Question

Two masses each equal to m are lying on x-axis at (-a, 0) and (+a, 0), respectively, as shown in Fig. They are connected by a light string. A force F is applied at the origin along vertical direction. As a result, the masses move towards each other without loosing contact with ground. What is the acceleration of each mass? Assuming the instantaneous position of the masses as (-x, 0) and (x , 0), respectively.

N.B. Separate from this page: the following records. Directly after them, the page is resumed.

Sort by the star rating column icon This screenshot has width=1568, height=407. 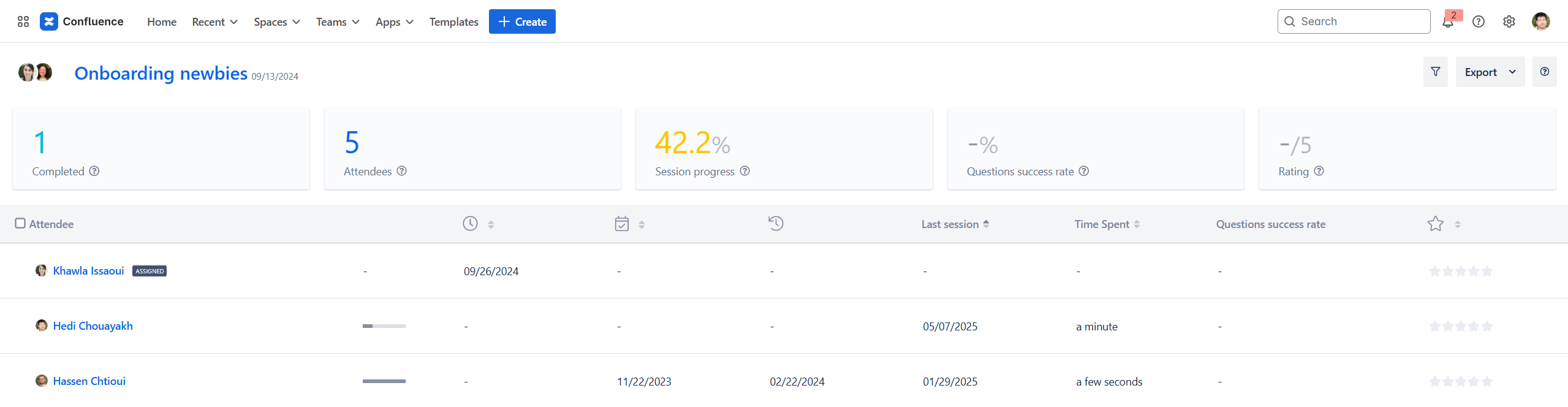[x=1457, y=224]
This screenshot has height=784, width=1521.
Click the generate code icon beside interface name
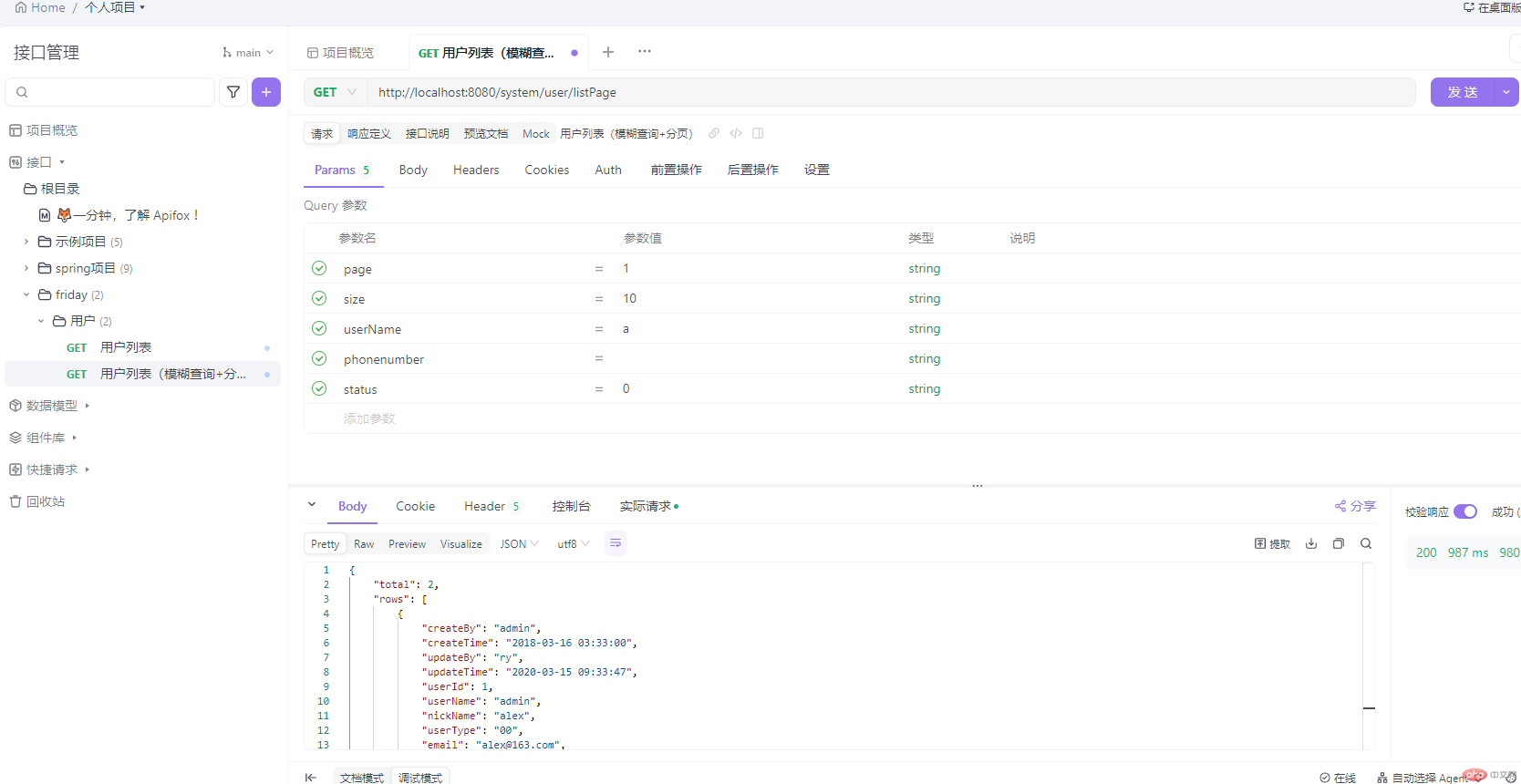[x=736, y=133]
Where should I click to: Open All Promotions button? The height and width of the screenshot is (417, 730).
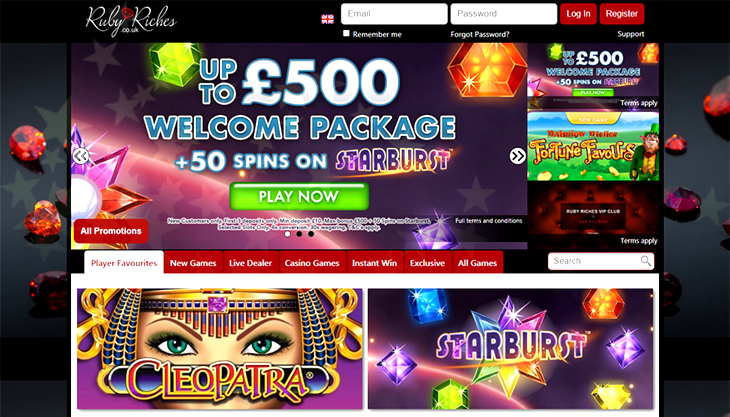point(111,231)

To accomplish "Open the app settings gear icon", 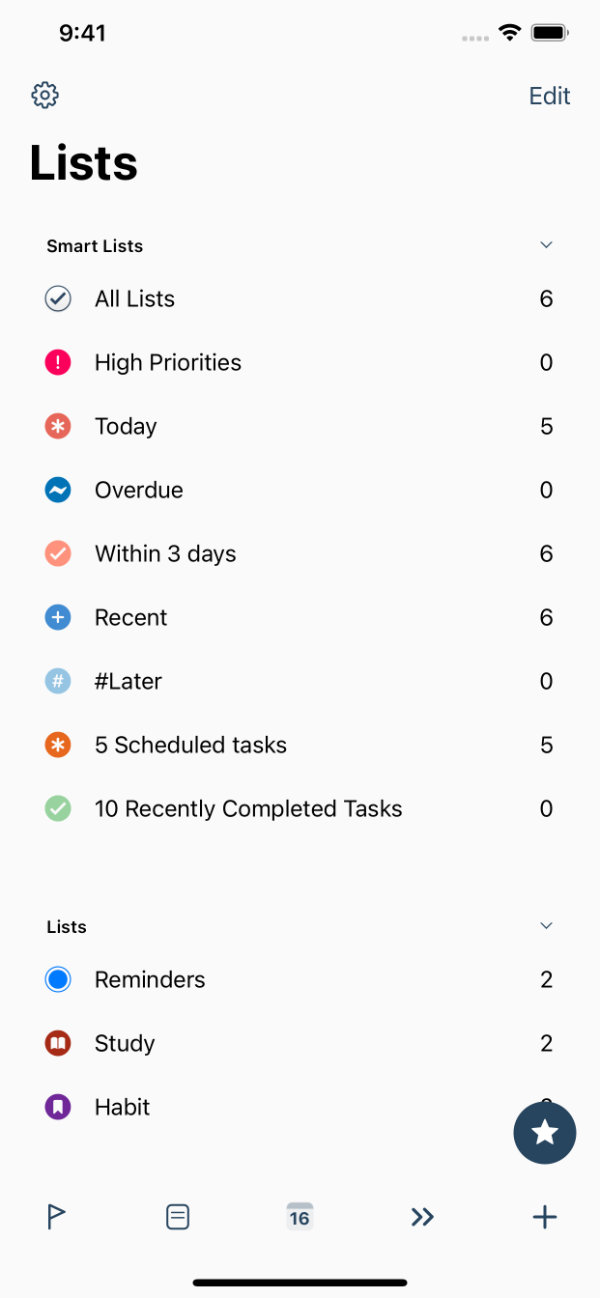I will pyautogui.click(x=44, y=95).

• A. $\frac{2F}{m}.\frac{\sqrt{a^2-x^2}}{x}$
• B. $\frac{2F}{m}.\frac{x}{\sqrt{a^2-x^2}}$
• C. $\frac{F}{2m}.\frac{x}{\sqrt{a^2-x^2}}$
• D. $\frac{F}{m}.\frac{x}{\sqrt{a^2-x^2}}$

Answer 1

Answer: (C)

$\frac{F}{2m}.\frac{x}{\sqrt{a^2-x^2}}$

REF.Image.

$2Tsin\theta =F$

$T=\frac{F}{2\sin \theta },$

Component of tension force along x causes acceleration of the ball.

$a=\frac{Tcos\theta }{m}=\frac{Fcos\theta }{2msin\theta }$

$a=\frac{F}{2m}\frac{x}{\sqrt{a^2-x^2}}$